◆ The task:
Among the lines below, take the one holding "Task: Click the Schemes", the one holding "Click the magnifier", and all lines between them. Set them down exactly.

Collected data
========================================

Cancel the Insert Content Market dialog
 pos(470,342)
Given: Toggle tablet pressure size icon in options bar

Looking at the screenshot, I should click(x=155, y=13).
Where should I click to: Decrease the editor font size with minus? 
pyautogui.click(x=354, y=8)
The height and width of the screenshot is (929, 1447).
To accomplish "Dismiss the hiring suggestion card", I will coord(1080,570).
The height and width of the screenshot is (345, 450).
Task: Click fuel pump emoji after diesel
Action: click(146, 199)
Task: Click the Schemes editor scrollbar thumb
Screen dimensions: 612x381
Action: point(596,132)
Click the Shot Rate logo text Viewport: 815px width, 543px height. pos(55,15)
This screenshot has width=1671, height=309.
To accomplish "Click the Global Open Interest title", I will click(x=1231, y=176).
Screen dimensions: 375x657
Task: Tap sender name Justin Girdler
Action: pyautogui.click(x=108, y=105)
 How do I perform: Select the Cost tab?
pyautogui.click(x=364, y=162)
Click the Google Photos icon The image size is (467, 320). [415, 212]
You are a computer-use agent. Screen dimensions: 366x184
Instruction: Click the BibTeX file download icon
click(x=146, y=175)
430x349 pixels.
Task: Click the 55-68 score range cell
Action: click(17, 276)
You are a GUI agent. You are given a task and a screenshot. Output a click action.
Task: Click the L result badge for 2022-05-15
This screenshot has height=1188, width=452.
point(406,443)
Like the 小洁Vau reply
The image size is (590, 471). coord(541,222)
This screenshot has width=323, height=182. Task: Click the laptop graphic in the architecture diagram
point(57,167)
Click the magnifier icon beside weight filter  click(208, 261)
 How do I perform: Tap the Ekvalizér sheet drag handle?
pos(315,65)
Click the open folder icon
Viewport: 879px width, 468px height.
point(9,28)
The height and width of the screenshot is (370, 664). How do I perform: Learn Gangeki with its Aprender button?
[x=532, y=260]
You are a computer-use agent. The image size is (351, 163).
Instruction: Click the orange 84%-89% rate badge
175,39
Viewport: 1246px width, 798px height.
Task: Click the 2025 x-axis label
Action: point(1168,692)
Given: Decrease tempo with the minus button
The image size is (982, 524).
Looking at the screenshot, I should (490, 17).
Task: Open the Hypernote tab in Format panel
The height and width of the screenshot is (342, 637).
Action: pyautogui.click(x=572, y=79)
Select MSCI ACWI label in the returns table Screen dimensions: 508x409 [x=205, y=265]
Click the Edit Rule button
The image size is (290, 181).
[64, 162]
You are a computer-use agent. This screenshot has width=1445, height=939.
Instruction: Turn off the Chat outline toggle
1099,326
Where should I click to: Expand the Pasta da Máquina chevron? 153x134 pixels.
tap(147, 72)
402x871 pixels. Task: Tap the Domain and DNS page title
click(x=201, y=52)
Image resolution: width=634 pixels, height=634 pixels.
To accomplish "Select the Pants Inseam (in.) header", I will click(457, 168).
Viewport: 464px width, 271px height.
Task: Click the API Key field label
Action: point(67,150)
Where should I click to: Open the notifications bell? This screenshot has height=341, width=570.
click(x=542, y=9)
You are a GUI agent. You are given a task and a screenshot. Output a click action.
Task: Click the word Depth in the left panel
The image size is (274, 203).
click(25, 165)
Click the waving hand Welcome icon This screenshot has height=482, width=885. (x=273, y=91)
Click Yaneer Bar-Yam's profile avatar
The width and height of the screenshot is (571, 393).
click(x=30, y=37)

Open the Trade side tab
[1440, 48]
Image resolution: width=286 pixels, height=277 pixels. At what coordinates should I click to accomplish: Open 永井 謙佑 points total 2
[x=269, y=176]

========================================

◆ Expected answer:
Task: Click the Schemes editor scrollbar thumb
Screen dimensions: 612x381
Action: point(596,132)
Click the Shot Rate logo text Viewport: 815px width, 543px height. pos(55,15)
This screenshot has width=1671, height=309.
To accomplish "Click the Global Open Interest title", I will click(x=1231, y=176).
Screen dimensions: 375x657
Task: Tap sender name Justin Girdler
Action: pyautogui.click(x=108, y=105)
 How do I perform: Select the Cost tab?
pyautogui.click(x=364, y=162)
Click the Google Photos icon The image size is (467, 320). [415, 212]
You are a computer-use agent. Screen dimensions: 366x184
Instruction: Click the BibTeX file download icon
click(x=146, y=175)
430x349 pixels.
Task: Click the 55-68 score range cell
Action: click(17, 276)
You are a GUI agent. You are given a task and a screenshot. Output a click action.
Task: Click the L result badge for 2022-05-15
This screenshot has height=1188, width=452.
point(406,443)
Like the 小洁Vau reply
The image size is (590, 471). coord(541,222)
This screenshot has width=323, height=182. Task: Click the laptop graphic in the architecture diagram
point(57,167)
Click the magnifier icon beside weight filter  click(208, 261)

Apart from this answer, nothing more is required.